Parlamentsabstimmung Etappensieg der Regierung im Brexit-Streit

sda

12.6.2018

Die britische Premierministerin Theresa May hat eine Niederlage im Unterhaus knapp abgewendet. (Archivbild)
Die britische Premierministerin Theresa May hat eine Niederlage im Unterhaus knapp abgewendet. (Archivbild)
Source: Keystone/AP/BORIS GRDANOSKI

Die britische Regierung hat in letzter Minute eine Niederlage im Parlament zum Brexit-Gesetz abgewendet. Das Unterhaus stimmte am Dienstag gegen einen Zusatz, der dem Parlament ein Vetorecht zu den mit Brüssel ausgehandelten Brexit-Plänen gegeben hätte.

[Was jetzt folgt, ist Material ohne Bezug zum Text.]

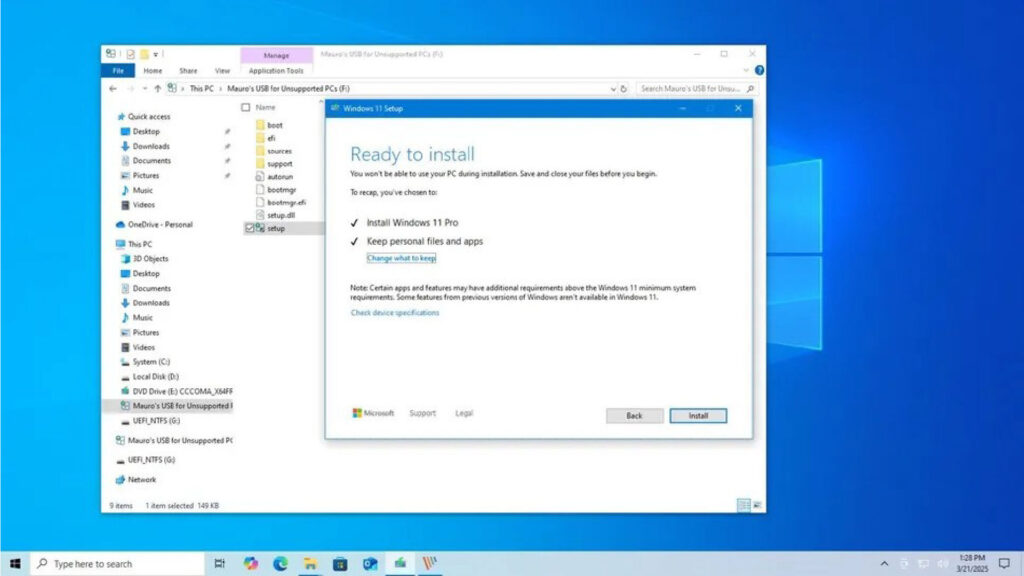The width and height of the screenshot is (1024, 576).
Task: Select the Downloads icon under Quick access
Action: (125, 146)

Es ging dabei um die Frage, ob das Parlament die Regierung noch einmal an den Verhandlungstisch schicken kann, wenn der Brexit-Deal bei den Abgeordneten durchfällt. Die Gesetzesänderung hätte so neue Verhandlungen oder gar einen Verbleib in der EU ermöglicht. Das Oberhaus hatte sich zuvor für den Änderungsantrag ausgesprochen.

Im Unterhaus wurde der Zusatz nun aber mit 324 zu 298 Stimmen abgelehnt. Medienberichten zufolge gelang es der Regierung, ausreichend pro-europäische Abgeordnete aus der eigenen Fraktion mit Zugeständnissen auf Linie zu bringen.

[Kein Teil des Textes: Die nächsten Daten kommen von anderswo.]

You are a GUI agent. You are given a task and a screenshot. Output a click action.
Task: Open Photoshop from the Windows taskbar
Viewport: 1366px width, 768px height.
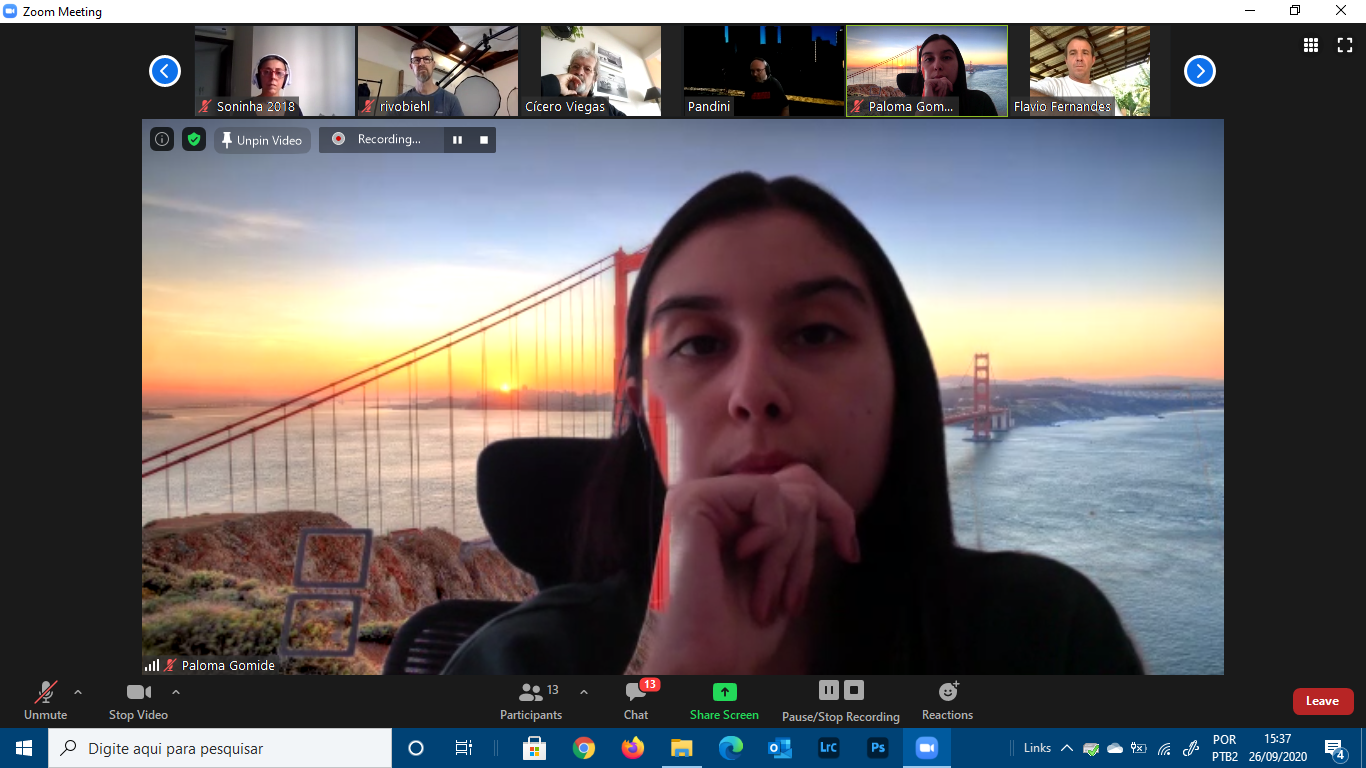(x=877, y=748)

Demnach gab Premierministerin Theresa May ihr Wort, wesentliche Forderungen der Rebellen in einem späteren Stadium des Gesetzgebungsverfahrens zu akzeptieren. Dazu gehört unter anderem die Zusicherung, dem Parlament mehr Kontrolle über den Ablauf des EU-Ausstiegs zusichern.

Erleichterung bei May

Für May dürfte der Ausgang der Abstimmung eine grosse Erleichterung sein. Die Regierungschefin steht schon jetzt von mehreren Seiten unter enormem Druck. Seit der schiefgelaufenen Parlamentswahl im vergangenen Jahr regiert sie nur mit einer hauchdünnen Mehrheit.

Auch bei weiteren Abstimmungen, beispielsweise in der Frage, ob das Brexit-Datum (29. März 2019) per Gesetz festgeschrieben werden soll, behielt die Regierung die Oberhand. Vorausgegangen war den Abstimmungen eine hitzige Debatte.

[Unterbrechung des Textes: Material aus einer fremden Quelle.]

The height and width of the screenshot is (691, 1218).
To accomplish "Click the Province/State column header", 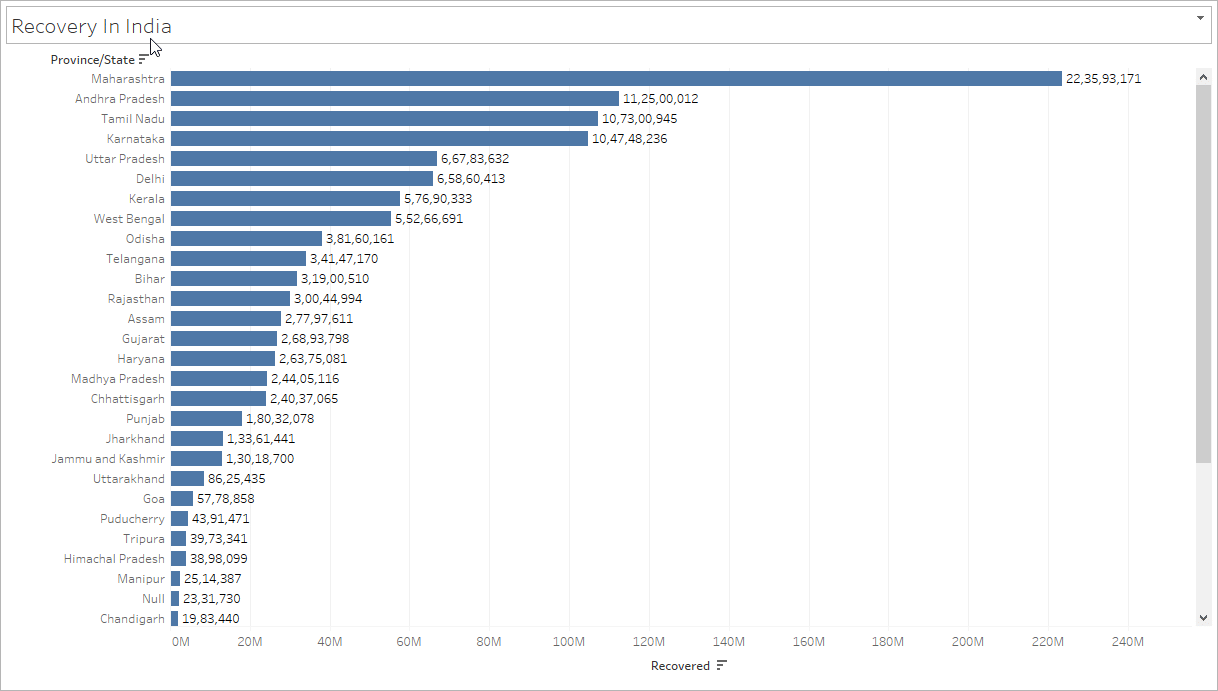I will pos(92,59).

Wie blank die Nerven in Westminster am Dienstag lagen, zeigte sich in einer Mahnung von Parlamentssprecher John Bercow. "Kein Mitglied dieses Hauses, egal welche Meinung es hat, sollte deswegen bedroht werden", sagte er.

Abgeordnete der Opposition hatten sich heftig über eine Schlagzeile der konservativen Boulevardzeitung "Daily Express" beschwert. "Ignoriert den Willen des Volkes auf eigene Gefahr", hatte das Blatt die pro-europäischen Abgeordneten gewarnt.

Noch am Dienstagmorgen hatte es so ausgesehen, als würde May eine Niederlage einfahren: Ein parlamentarischer Unterstaatssekretär war zurückgetreten, um sich gegen den Brexit-Kurs der Regierung stellen zu können.

Während der Abstimmungen im Parlament demonstrierten Dutzende EU-Anhänger mit Fahnen, Schildern und Sprechchören vor dem Gebäude gegen die Brexit-Pläne der Regierung. Die Fahrer vieler roter Doppeldeckerbusse und anderer Fahrzeuge schlossen sich mit lautem Hupen dem Protest an.

Weitere Abstimmungen

Noch ist die Gefahr für die Premierministerin nicht ganz ausgestanden. Am Mittwoch stehen weitere Abstimmungen an, unter anderem darüber, ob Grossbritannien die Mitgliedschaft in einer Zollunion mit der EU und dem Europäischen Binnenmarkt anstreben sollte.

Das EU-Austrittsgesetz (EU-Withdrawal Bill) ist der Herzstück der Brexit-Gesetzgebung. Das Gesetz soll die Geltung von EU-Recht in Grossbritannien beenden und gleichzeitig alle EU-Bestimmungen in nationales Recht übertragen, damit am Brexit-Tag kein Chaos entsteht.

Der Gesetzentwurf geht derzeit im sogenannten Ping-Pong-Verfahren so lange zwischen Oberhaus und Unterhaus hin und her, bis sich beide Häuser über den genauen Wortlaut einig sind.